Please repeat, unchanged, the lines at the top of the listing below, ending with the one that has "Task: Enable Extended thinking".

*** Source material ***

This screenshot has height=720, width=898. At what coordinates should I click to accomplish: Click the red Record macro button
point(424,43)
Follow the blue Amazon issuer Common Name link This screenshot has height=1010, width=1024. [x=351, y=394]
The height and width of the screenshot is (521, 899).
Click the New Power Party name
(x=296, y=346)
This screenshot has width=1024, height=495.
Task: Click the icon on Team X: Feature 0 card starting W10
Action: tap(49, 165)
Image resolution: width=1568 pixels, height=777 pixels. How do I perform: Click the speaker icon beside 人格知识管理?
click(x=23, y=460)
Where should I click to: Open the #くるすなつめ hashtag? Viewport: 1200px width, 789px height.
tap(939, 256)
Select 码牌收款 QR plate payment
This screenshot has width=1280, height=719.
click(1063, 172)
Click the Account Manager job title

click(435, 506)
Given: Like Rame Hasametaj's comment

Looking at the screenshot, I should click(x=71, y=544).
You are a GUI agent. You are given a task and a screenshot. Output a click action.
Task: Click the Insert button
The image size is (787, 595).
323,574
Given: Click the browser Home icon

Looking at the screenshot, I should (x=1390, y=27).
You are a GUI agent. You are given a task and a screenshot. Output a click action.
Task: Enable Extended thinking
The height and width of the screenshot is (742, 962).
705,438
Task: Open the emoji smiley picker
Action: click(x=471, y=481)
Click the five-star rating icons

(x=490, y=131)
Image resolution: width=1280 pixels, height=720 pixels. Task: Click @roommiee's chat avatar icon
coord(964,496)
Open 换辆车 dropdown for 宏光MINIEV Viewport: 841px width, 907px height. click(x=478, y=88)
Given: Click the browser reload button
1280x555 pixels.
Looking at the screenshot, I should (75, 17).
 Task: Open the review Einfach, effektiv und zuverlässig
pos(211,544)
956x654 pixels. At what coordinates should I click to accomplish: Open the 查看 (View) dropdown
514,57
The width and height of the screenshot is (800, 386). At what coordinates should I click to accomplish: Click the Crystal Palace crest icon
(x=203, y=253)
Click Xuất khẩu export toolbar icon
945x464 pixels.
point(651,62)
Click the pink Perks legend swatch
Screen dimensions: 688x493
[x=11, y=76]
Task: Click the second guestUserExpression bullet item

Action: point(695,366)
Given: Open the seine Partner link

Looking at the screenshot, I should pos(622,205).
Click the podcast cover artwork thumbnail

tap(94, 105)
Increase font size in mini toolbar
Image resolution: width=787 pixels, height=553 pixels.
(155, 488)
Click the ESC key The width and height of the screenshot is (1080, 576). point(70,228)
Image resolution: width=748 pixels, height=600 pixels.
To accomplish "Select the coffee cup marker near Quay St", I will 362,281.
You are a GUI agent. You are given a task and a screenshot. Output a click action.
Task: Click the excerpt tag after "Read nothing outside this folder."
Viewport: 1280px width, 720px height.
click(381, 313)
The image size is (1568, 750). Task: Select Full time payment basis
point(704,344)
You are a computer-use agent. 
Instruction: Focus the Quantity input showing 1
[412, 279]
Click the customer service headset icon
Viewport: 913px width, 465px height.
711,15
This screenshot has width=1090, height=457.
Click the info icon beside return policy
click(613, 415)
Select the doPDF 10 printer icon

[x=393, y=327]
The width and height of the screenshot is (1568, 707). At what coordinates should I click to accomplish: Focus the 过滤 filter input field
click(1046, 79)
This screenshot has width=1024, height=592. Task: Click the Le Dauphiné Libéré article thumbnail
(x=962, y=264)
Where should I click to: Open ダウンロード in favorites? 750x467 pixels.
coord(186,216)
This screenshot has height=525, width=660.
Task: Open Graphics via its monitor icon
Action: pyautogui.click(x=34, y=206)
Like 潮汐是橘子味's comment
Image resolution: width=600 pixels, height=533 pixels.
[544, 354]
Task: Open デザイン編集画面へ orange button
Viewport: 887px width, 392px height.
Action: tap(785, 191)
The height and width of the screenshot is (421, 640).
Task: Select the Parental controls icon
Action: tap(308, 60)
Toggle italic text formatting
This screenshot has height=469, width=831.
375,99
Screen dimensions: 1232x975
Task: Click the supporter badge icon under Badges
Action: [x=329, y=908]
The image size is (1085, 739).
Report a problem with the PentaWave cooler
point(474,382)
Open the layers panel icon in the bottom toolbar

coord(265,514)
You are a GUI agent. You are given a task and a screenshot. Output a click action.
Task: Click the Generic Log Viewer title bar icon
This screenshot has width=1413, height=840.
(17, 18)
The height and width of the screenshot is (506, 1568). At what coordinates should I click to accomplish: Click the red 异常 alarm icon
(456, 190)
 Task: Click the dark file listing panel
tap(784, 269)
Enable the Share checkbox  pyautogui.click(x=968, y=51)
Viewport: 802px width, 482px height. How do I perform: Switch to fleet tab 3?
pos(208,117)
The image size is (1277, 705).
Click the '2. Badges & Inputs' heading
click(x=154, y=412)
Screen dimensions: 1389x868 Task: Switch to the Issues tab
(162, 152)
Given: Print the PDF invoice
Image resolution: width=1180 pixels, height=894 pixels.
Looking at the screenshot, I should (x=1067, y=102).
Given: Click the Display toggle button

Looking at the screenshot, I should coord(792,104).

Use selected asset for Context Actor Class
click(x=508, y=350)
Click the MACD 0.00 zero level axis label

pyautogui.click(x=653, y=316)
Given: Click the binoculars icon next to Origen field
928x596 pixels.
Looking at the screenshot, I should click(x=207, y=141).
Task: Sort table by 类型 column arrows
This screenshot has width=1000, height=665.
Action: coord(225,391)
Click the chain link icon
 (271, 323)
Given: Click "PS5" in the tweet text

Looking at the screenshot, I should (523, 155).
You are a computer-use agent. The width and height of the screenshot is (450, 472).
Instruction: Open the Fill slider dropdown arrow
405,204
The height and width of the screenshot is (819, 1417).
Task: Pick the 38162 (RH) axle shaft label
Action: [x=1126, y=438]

*** End of Source material ***

=== Task result ===
This screenshot has height=720, width=898. At what coordinates should I click to accomplish: Click the red Record macro button
point(424,43)
Follow the blue Amazon issuer Common Name link This screenshot has height=1010, width=1024. [x=351, y=394]
The height and width of the screenshot is (521, 899).
Click the New Power Party name
(x=296, y=346)
This screenshot has width=1024, height=495.
Task: Click the icon on Team X: Feature 0 card starting W10
Action: tap(49, 165)
Image resolution: width=1568 pixels, height=777 pixels. How do I perform: Click the speaker icon beside 人格知识管理?
click(x=23, y=460)
Where should I click to: Open the #くるすなつめ hashtag? Viewport: 1200px width, 789px height.
tap(939, 256)
Select 码牌收款 QR plate payment
This screenshot has width=1280, height=719.
click(1063, 172)
Click the Account Manager job title

click(435, 506)
Given: Like Rame Hasametaj's comment

Looking at the screenshot, I should click(x=71, y=544).
You are a GUI agent. You are given a task and a screenshot. Output a click action.
Task: Click the Insert button
The image size is (787, 595).
323,574
Given: Click the browser Home icon

Looking at the screenshot, I should (x=1390, y=27).
You are a GUI agent. You are given a task and a screenshot. Output a click action.
Task: Enable Extended thinking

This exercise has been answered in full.